Intitulé « Contribution et régulation de la publicité pour une consommation plus durable », ce rapport est le fruit d’un grand nombre d’auditions, dont celle de Communication et démocratie, avec l’ Institut Veblen, le 24 septembre 2024.
1. Inspections générale de l’environnement et du développement durable (IGEDD), Inspection générale des finances (IGF), Inspection générale des affaires culturelles (IGAC).
2. 1. Le média l'Informé, par un article de la journaliste Aline Robert, est le premier à avoir rendu ce rapport public, accompagné d'un article (lien externe) accessible aux abonnés.
3. Ce rapport a été réalisé par les Inspections générales de 3 ministères, missionnées en juillet 2024 par le 1er ministre d’alors. De plus, ayant fuité, il n’est pas à ce stade, assumé par un ministère ou par le SGPE. Le titre de cet article évoque le « rapport SGPE » dans la mesure où le SGPE était à l’origine de la demande.
Le rapport est monumental : au delà des 40 pages de « rapport » proprement dit , pour synthétiser le diagnostic et livrer un feuille de route et des 30 pages pour détailler 13 propositions (assorties pour certaines de plusieurs sous recommandations), il contient 375 pages d’Annexes. Six d’entre elles constituent chacune un véritable rapport thématique venant soutenir le diagnostic initial.

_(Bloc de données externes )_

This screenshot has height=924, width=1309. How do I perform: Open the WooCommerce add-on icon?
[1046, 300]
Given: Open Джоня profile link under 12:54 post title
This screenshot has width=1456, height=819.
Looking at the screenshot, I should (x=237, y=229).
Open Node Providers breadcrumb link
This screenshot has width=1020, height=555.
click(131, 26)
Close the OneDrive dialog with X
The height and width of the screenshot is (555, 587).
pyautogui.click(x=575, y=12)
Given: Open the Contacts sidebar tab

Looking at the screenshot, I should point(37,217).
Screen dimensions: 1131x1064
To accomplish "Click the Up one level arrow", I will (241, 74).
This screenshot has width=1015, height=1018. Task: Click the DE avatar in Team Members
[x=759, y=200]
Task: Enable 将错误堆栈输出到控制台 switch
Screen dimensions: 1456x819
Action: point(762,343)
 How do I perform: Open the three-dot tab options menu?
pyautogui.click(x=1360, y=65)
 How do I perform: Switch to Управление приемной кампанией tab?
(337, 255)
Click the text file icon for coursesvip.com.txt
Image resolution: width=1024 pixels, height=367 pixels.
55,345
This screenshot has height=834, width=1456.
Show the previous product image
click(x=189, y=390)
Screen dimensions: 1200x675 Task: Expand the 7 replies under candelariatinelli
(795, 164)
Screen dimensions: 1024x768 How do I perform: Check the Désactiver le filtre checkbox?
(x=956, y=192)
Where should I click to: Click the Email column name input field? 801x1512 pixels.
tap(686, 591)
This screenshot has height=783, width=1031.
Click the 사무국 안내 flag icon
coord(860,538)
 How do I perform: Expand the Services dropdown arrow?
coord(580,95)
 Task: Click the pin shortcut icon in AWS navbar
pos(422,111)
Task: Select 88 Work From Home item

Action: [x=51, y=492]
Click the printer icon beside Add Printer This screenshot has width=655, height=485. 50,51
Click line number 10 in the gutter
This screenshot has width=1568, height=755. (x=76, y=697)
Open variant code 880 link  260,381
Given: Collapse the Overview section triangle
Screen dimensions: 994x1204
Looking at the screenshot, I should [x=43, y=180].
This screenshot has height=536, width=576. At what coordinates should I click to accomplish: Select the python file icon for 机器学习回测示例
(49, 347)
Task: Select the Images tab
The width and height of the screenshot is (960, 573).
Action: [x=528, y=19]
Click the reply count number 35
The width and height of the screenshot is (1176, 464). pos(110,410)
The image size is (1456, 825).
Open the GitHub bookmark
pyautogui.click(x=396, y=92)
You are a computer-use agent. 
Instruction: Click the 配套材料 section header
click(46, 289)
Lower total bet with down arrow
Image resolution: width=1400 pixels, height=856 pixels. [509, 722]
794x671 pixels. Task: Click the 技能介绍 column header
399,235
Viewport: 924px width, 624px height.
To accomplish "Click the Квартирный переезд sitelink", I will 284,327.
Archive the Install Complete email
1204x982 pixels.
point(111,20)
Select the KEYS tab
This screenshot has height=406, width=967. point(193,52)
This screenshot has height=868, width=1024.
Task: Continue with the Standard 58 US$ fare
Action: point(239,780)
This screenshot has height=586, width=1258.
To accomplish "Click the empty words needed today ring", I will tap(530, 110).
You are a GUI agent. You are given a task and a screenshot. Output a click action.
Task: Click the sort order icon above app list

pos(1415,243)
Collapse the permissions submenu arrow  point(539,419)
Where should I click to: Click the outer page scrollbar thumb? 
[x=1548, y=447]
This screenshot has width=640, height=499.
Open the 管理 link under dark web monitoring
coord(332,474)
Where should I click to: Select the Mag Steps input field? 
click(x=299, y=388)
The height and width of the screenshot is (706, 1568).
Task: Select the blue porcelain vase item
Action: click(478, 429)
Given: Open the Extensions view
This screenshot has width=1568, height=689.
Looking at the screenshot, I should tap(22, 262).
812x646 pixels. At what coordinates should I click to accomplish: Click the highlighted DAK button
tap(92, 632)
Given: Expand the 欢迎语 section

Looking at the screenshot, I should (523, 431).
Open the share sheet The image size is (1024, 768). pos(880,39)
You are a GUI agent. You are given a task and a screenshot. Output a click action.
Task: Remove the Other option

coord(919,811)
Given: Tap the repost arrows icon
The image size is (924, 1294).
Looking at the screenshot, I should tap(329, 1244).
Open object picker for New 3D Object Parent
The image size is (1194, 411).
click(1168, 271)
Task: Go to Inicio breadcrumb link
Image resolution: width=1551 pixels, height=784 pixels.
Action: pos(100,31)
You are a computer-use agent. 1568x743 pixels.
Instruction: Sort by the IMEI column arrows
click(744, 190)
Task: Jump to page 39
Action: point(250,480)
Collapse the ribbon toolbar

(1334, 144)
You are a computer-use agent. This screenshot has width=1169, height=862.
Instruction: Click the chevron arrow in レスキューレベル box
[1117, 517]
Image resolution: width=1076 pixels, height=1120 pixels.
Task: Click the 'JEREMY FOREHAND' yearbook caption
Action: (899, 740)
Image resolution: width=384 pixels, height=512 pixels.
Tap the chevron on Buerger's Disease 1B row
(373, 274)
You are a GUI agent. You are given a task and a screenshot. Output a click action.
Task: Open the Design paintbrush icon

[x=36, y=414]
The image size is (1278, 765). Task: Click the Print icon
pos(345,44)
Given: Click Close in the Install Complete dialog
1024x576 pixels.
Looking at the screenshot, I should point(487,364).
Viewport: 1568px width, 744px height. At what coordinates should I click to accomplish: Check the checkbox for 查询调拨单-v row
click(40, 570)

Support | Contenu | Nombre de pages |
---|---|---|
Rapport | Diagnostic + feuille de route en 3 axes | 40 |
Plan d’action détaillé | 13 propositions | 30 |
Annexes | 375 | |
Annexe 1 | Mesures de règlementation des communications commerciales | 82 |
Annexe 2 | Le système d’autorégulation des communications commerciales | 62 |
Annexe 3 | Enjeux sectoriels (dont transports, alimentation, mode) | 57 |
Annexe 4 | Enjeux liés aux plateformes en ligne | 41 |
Annexe 5 | Données sur le secteur des communications commerciales et les impacts environnementaux des produits | 104 |
Annexe 6 | Impacts des communications commerciales et de leur régulation sur les choix des consommateurs | 42 |
Annexe 7 | Liste de personnes rencontrées | |
Annexe 8 | Lettre de mission |
Alors que les pouvoirs publics, à l’initiative du Ministère de l’environnement, avaient publié en 2020 leur premier rapport panoramique sur le sujet, intitulé Publicité et environnement (85p), que la société civile avait livré le sien la même année avec Big Corpo (220p), ce support constitue désormais le travail le plus approfondi sur le sujet jamais réalisé sur le sujet.
Et ce travail permet de dresser deux constats sans appel :
Sourçant méthodiquement un nombre incalculable de données, articulées par une approche analytique rigoureuse, il permet avant tout de clore un certain nombre de débats concernant la réalité des effets de la publicité sur les individus, les consommateurs et les citoyens.
Ainsi, dès le début du corps du rapport, on lit que « [s]i les résultats de la recherche ne sont jamais univoques au point de dicter l’arbitrage politique, ils sont suffisamment étayés pour orienter les acteurs publics dans les enjeux d’intérêt général liés à une meilleure régulation des communications commerciales. »
Puisqu’« [il] est désormais largement démontré que :
les communications commerciales influencent les comportements des consommateurs (….)
les communications commerciales font évoluer les goûts et les attentes des consommateurs (...)
les enfants et adolescents sont significativement plus vulnérables aux communications commerciales (...)
[les communications commerciales pour un produit et une marque donnés ont un effet sur les individus et la consommation] »
Puis l’Annexe 6 (lien externe), entièrement dédiée à ces enjeux, assoit ce diagnostic.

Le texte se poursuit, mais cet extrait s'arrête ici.